In sputum positive PTB, the time to sputum culture conversion is 39 days (interquartile range, 25–55). 10%–20% of the patients are expected to become sputum negative by day 14. The sputum smears and culture conversion rates depend on a number of factors including initial bacterial load.[17] In sputum smear-negative cases due to a lower bacterial load an earlier conversion might be expected. Data on using BAL fluid in sputum negative cases are lacking. Sputum negative cases are infective, and as a practical concern, we had to start ATT immediately in patients with both characteristic clinical and radiological features of PTB before doing BAL. Hence, we recruited cases receiving ATT < 14 days.
Clinical and radiological evaluation before bronchoscopy including a course of broad-spectrum antibiotics (Amoxicillin-clavulanate for 7 days) ensured a high pretest probability, and hence, these cases were likely to be active TB. However, the higher incidence of Xpert positivity in past PTB (6/11 = 54.5%) compared to cases with no history of PTB (18/49 = 36.7%) is a limitation of this study.
Due to the ability to detect nucleic acid of bacilli Xpert was more sensitive (P = 0.061) than culture for a final diagnosis of PTB and with clinical interpretation led to the diagnosis of additional 11 PTB cases compared to culture alone. This translated into a sensitivity of Xpert in culture-negative cases being 32.4%. Liquid Culture (MGIT) has a limit of detection of 10 cfu/ml and is higher than that of Xpert.[18] However, this is often not observed. More ever, in our view, Xpert is more valuable as a diagnostic tool if the clinical and radiological features of active PTB are present pretest.

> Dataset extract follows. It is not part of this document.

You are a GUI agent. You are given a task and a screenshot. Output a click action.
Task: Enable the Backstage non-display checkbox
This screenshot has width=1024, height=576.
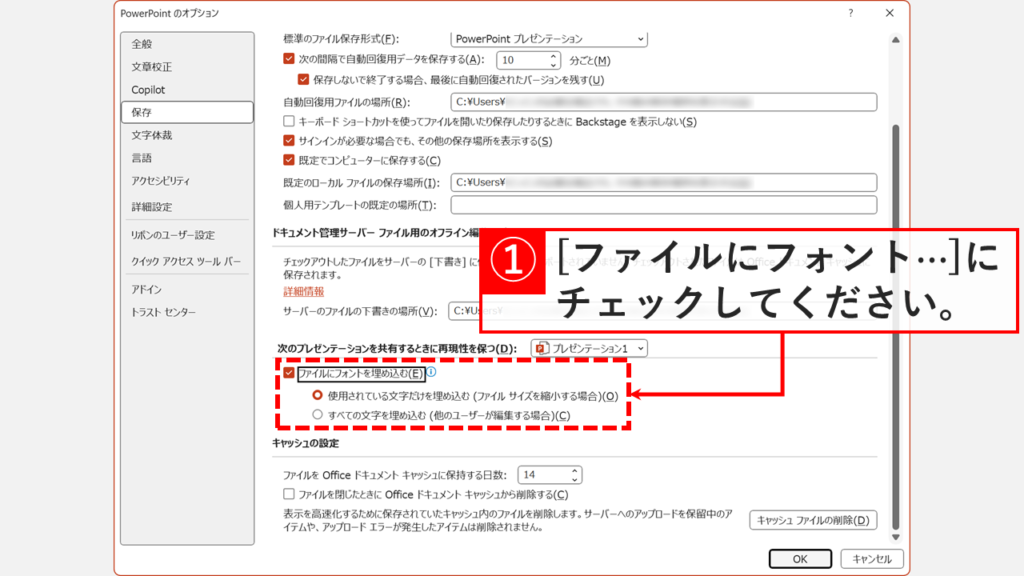click(288, 121)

We assessed Xpert first using MGIT culture as the gold standard. Culture is not 100% sensitive for the diagnosis of PTB on BAL and can miss a number of cases. Hence, it is an imperfect reference standard. This is especially true in our patients who have received varying periods of ATT or had a lower bacterial load. CRS has clearly shown to be more sensitive in detecting TB, especially EPTB. CRS has become a tool for evaluation of newer diagnostic tests for TB.[19,20,21]

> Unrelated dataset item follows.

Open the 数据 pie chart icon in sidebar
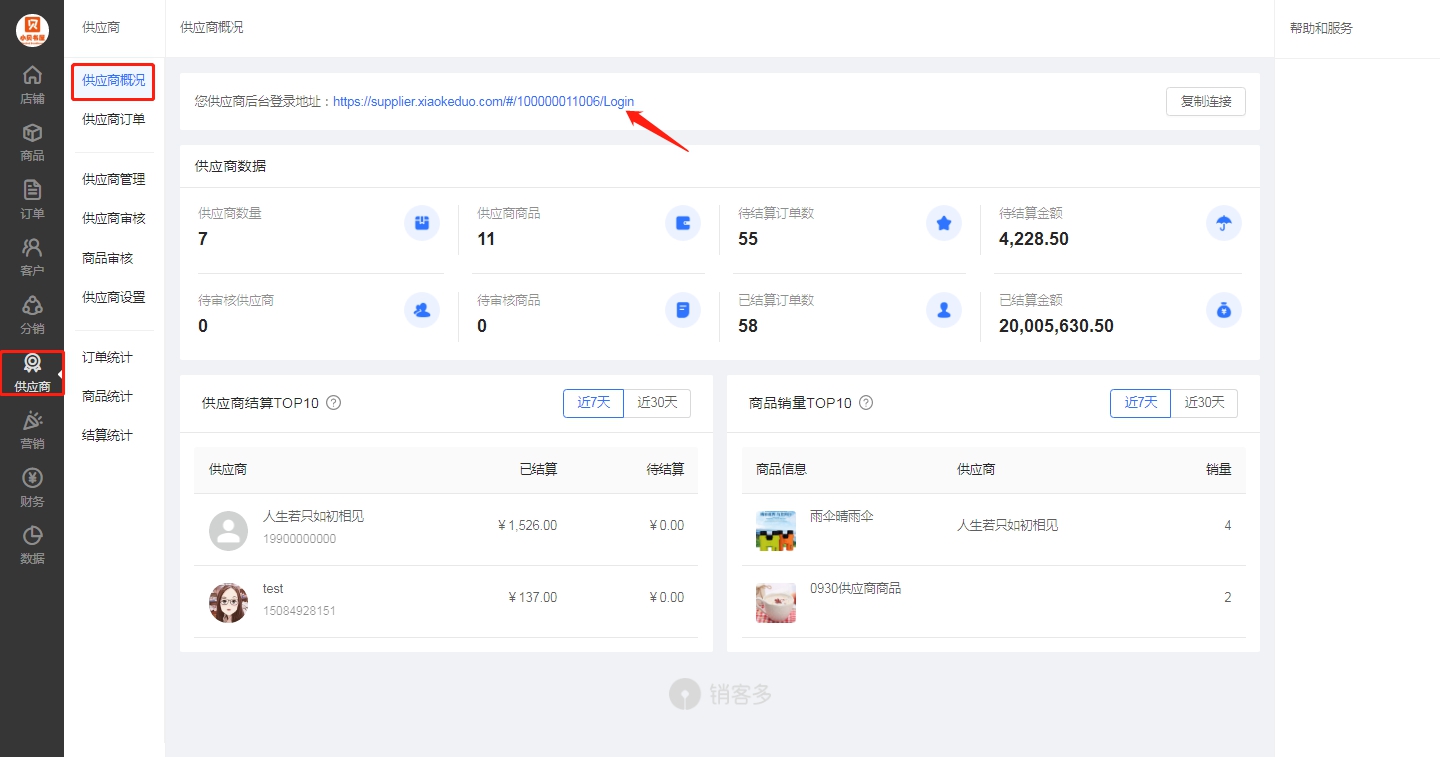The width and height of the screenshot is (1440, 757). tap(32, 535)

Due to the high incidence of empirical ATT in our setting, an impact on time to diagnosis of PTB and initiation of ATT was not expected. In this study, FOB and BAL have contributed to an alternate diagnosis in five of the patients including two NTM on BAL culture and lung cancer which could have gone unnoticed with empirical ATT. Hence this has contributed to an early alternate diagnosis and specific treatment.

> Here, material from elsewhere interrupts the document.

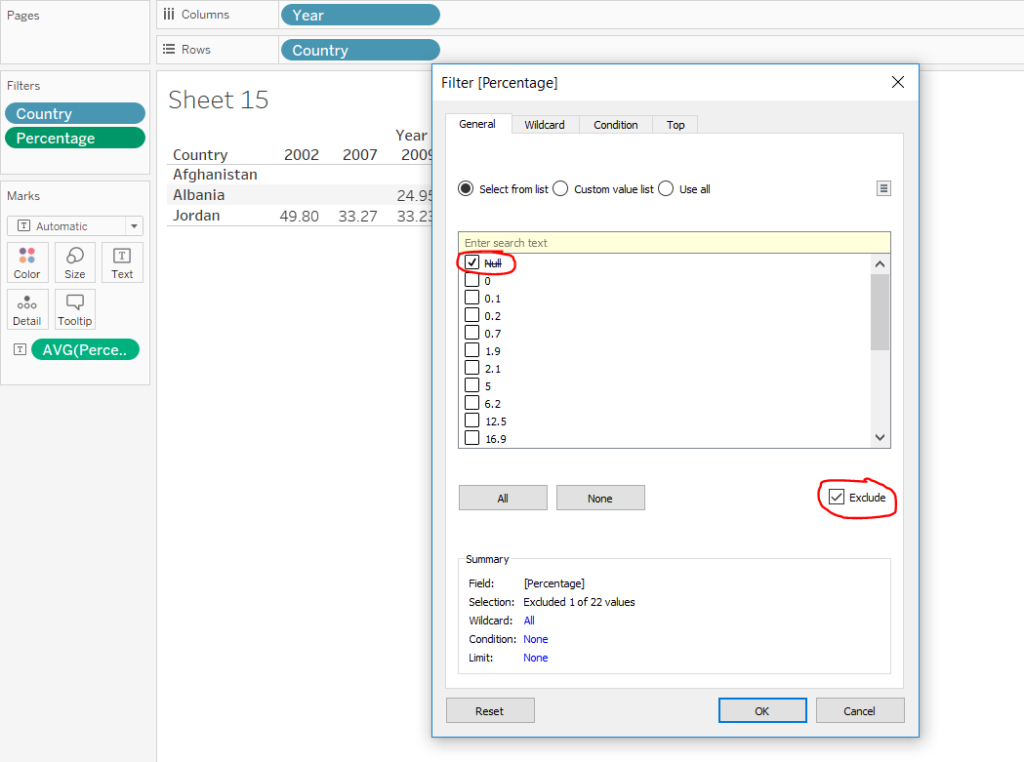Choose the Use all radio button
The image size is (1024, 762).
tap(666, 189)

The study was limited by small sample size to obtain a significant difference between Xpert and culture. Furthermore, bronchoscopy may not be feasible in a resource-limited setting with limited expertise. The cost-effectiveness of our approach needs to be considered, and it may not be suitable under national program.
CONCLUSIONS
In sputum-smear negative and sputum-scarce patients with clinico-radiological features of active PTB Xpert® MTB/RIF has good sensitivity for diagnosis on BAL fluid. Xpert has higher sensitivity compared to AFB smear for the diagnosis of sputum smear negative and sputum scarce PTB on bronchoalveolar lavage fluid. Xpert is useful for diagnosis even when BAL cultures are negative.
Financial support and sponsorship
Nil.
Conflicts of interest
There are no conflicts of interest.
Acknowledgement
The authors would like to thank all the patients and their relatives for their participation in the study.